▶ [Extract]:
— Begin —

I was not intending to announce my departure. I very much enjoy the people on SF. I just intend to judiciously cut back.


----------



## nan (Dec 31, 2014)

Josiah09,I like this forum and try to get on when I can,at the moment there are other things that I need to attend to first.


----------



## hollydolly (Dec 31, 2014)

The thing is Josiah as those of use who are members of much larger discussion forums as well, will tell you...memberships come and go..sometimes a forum can become extremely busy and other times very quiet...

This forum has been pretty standard size for a long time, and it's hardly likely to change significantly any time soon..not too big that's it's unmanageable for SB as a Mod god bless all her hard work behind the scenes.., and not too small so that people lose interest with a lack of diverse subjects to discuss. In a nutshell, I think you're worrying over nothing...just enjoy it for what it is and what it will be in the future.


----------



## Warrigal (Dec 31, 2014)

— End —

▶ [Exercise requirements]:
1 > Please retype the part of the records that opens with the line containing "Given: Select the" and closes with the line containing "Viewport: 719px width, 663px height. 324,517", keeping both of those lines. Leave out the pictures.
2 > Write what comes next in the forum thread about the site's membership, starting from its final line.
The forum thread and the records come from unrelated sources.

▶ [Supplied records]:
— Begin —

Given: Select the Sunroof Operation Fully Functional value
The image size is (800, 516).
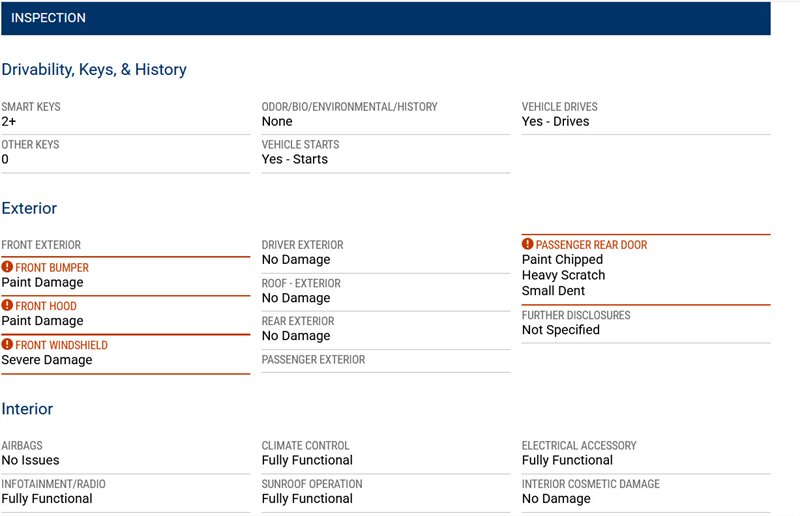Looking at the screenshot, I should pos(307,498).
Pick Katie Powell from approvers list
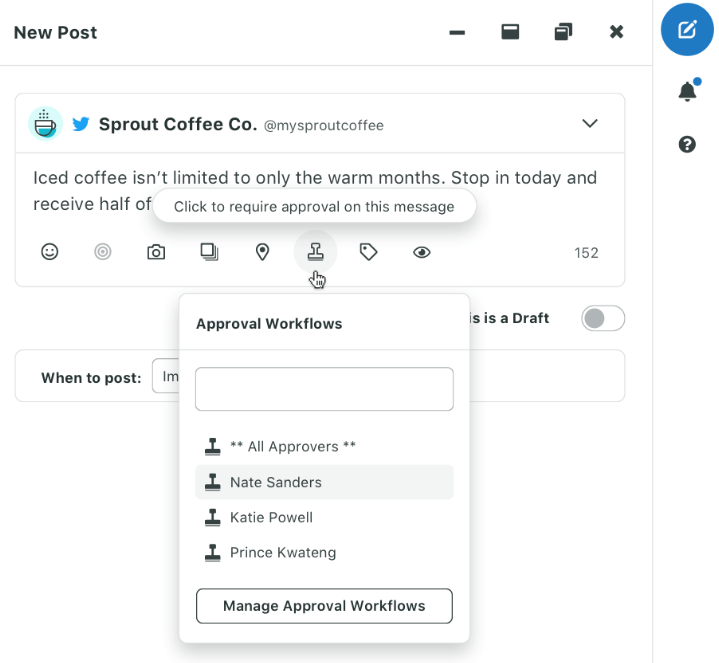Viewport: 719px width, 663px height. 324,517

— End —
— Begin —

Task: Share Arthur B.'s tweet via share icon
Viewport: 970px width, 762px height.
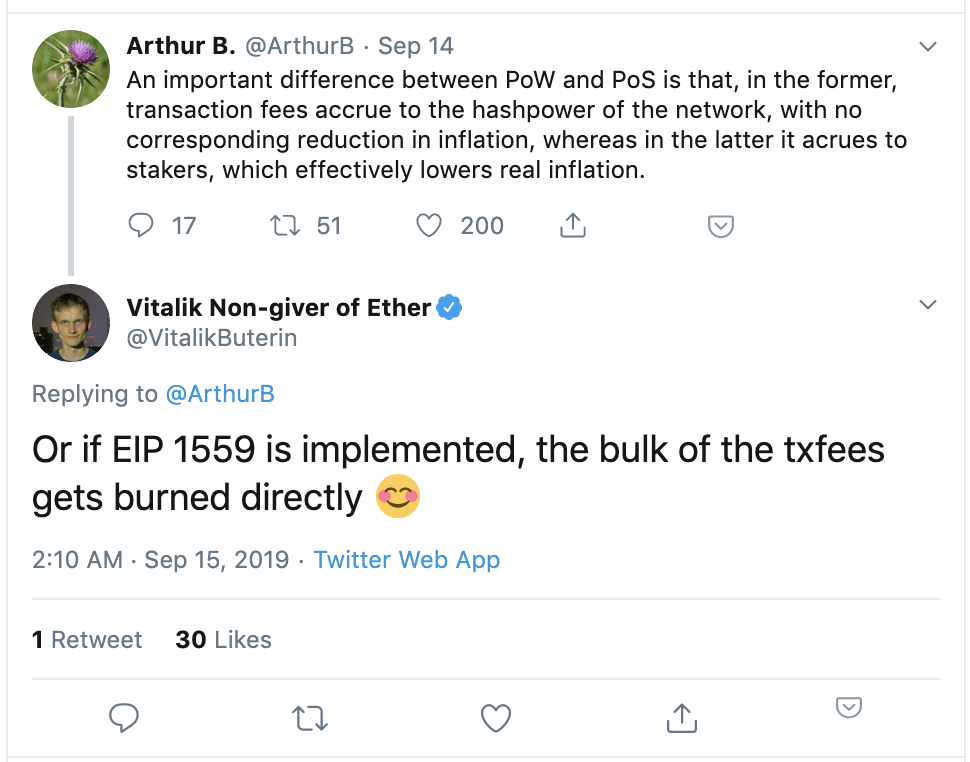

— End —
— Begin —

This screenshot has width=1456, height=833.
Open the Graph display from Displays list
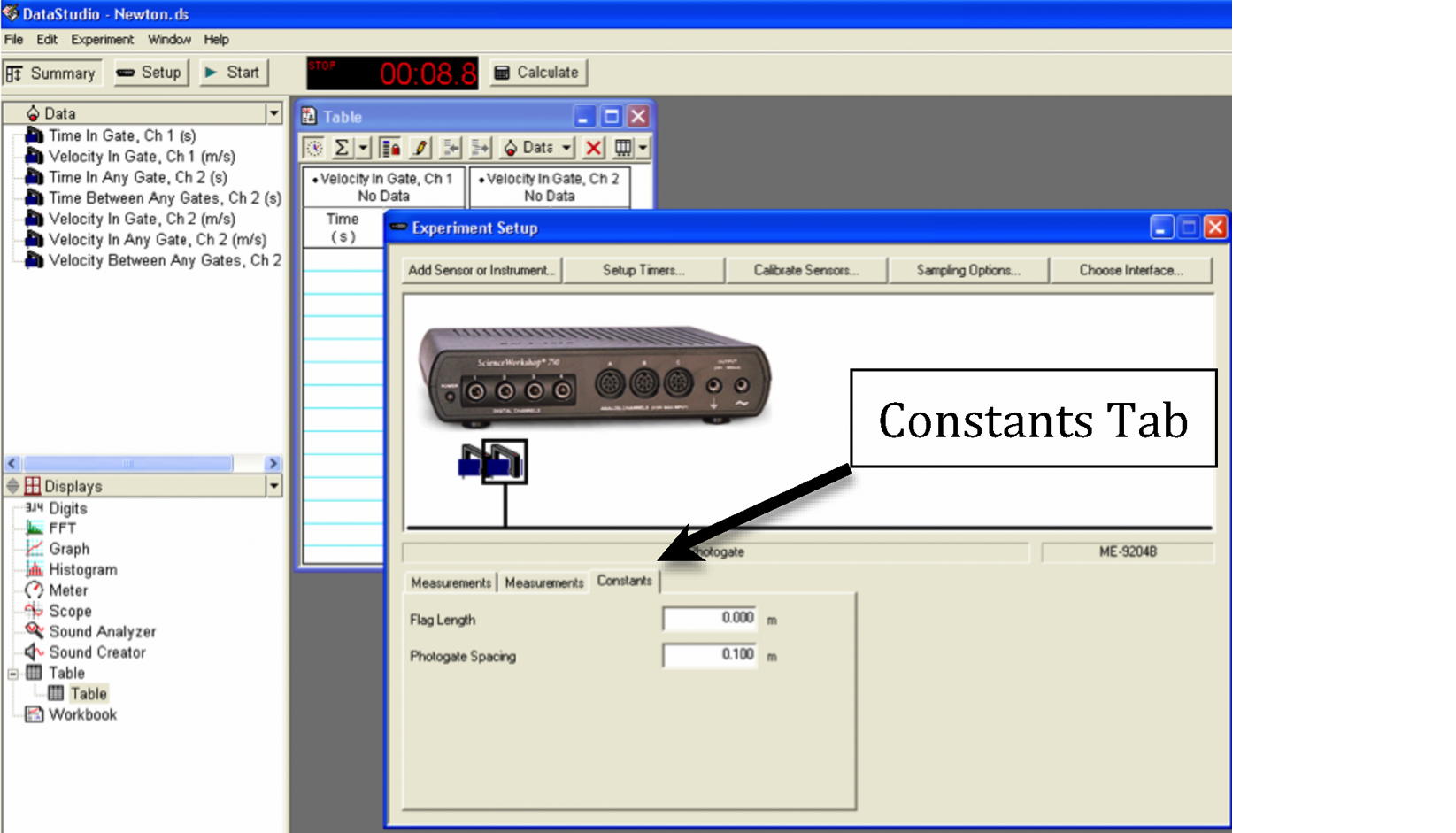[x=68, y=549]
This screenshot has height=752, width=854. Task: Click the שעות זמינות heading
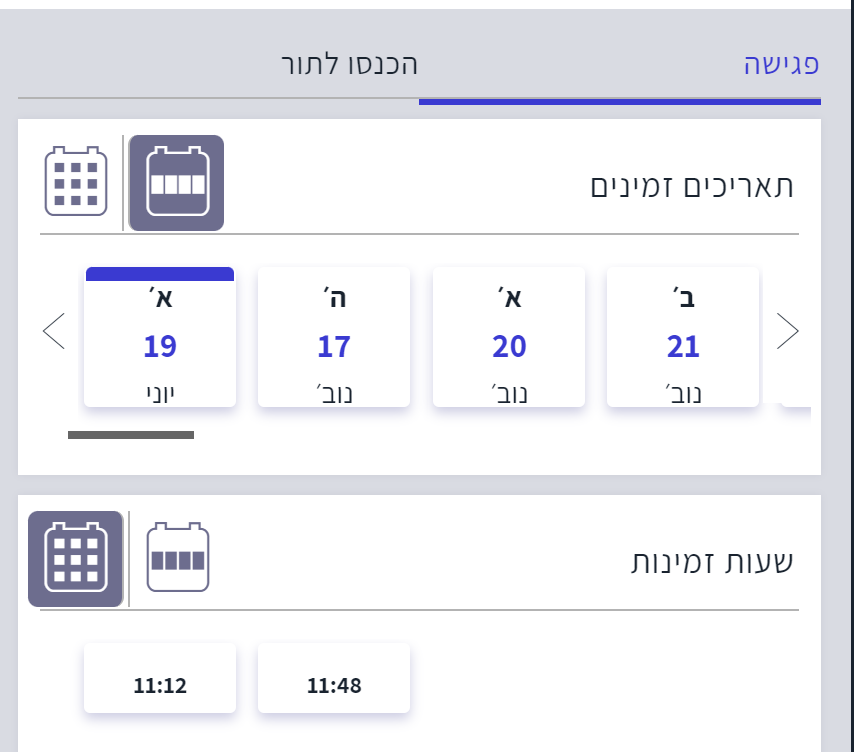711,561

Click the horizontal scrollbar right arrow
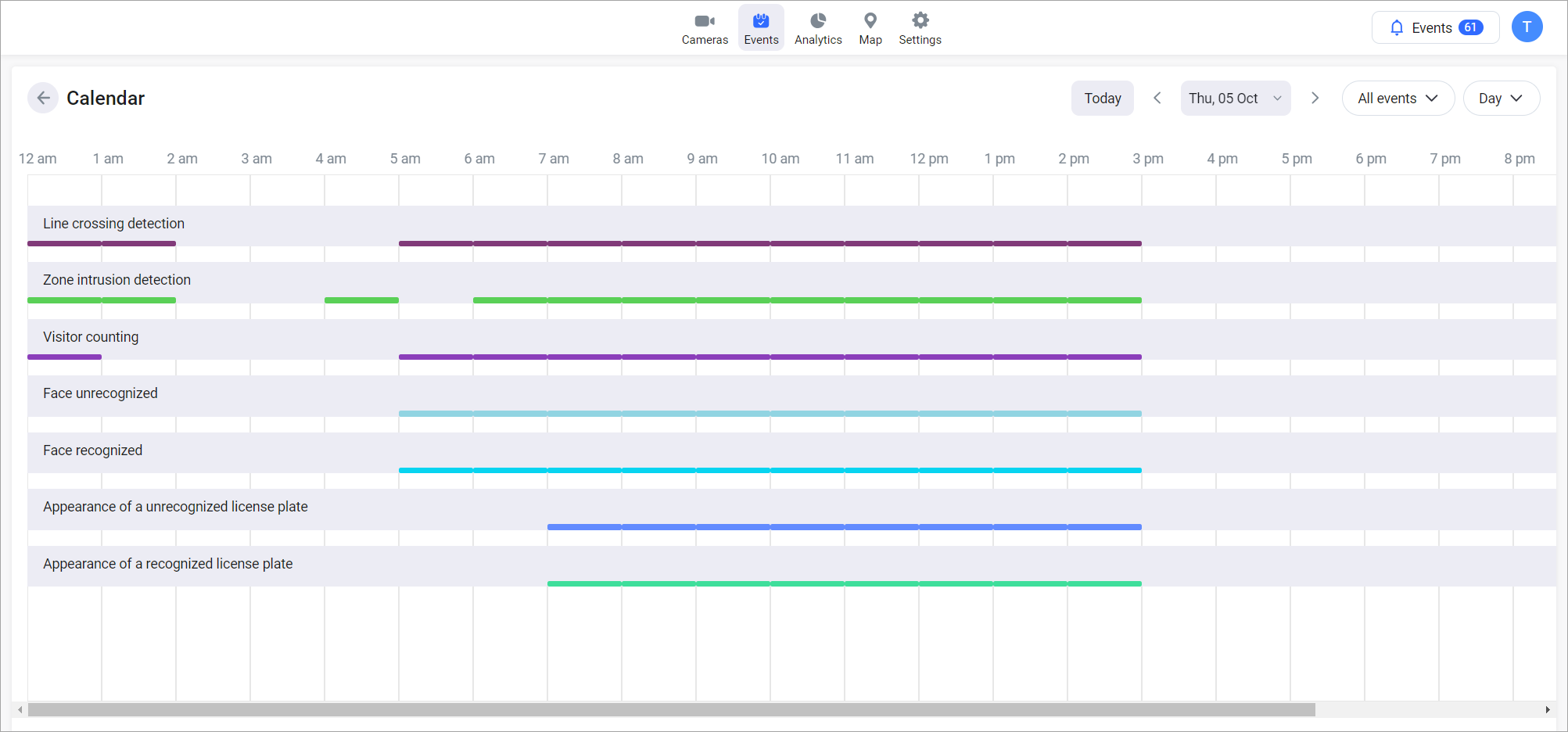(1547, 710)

— End —

▶ [Responses by task]:
1 >
Given: Select the Sunroof Operation Fully Functional value
The image size is (800, 516).
Looking at the screenshot, I should pos(307,498).
Pick Katie Powell from approvers list
Viewport: 719px width, 663px height. 324,517

2 >
Josh, I came to this forum when one that was essentially Australian was closing down. I came with some trepidation because I was entering foreign territory and had to be careful how I chose my words because if my meaning was misinterpreted I could have easily given offense. We Aussies prefer rather blunt ways of expressing ourselves and when we're not doing that, we favour irony.

It has been a great pleasure to settle in and engage in discussion of all sorts of topics, including some very serious and controversial ones where members have varying, even conflicting views. I try to be polite and respectful but I'm fallible and I have once or twice had to ask for forgiveness. I have received generous responses  to my transgressions and I am still here and now feel very much at home.

SeaBreeze has been wonderful at keeping this community together and for the most part civil to each other. I hope that the forum continues for years to come and that when the current admins are worn out and want a rest, that there will be others willing and able to receive the torch from them.

Happy New Year to all the member of Senior Forums, but especially to Matrix and SeaBreeze.


----------



## Blaze Duskdreamer (Dec 31, 2014)

Busy is good.  I just need an app that makes days longer and another that keeps my eyes from getting tired and dry from staring unblinking at a screen as I squeeze in this one, about four hours play on Wizard101 and a forum on Wizard101.  Young eyes and extra hours apps!  Anybody know where I can find such technology?


----------



## SeaBreeze (Dec 31, 2014)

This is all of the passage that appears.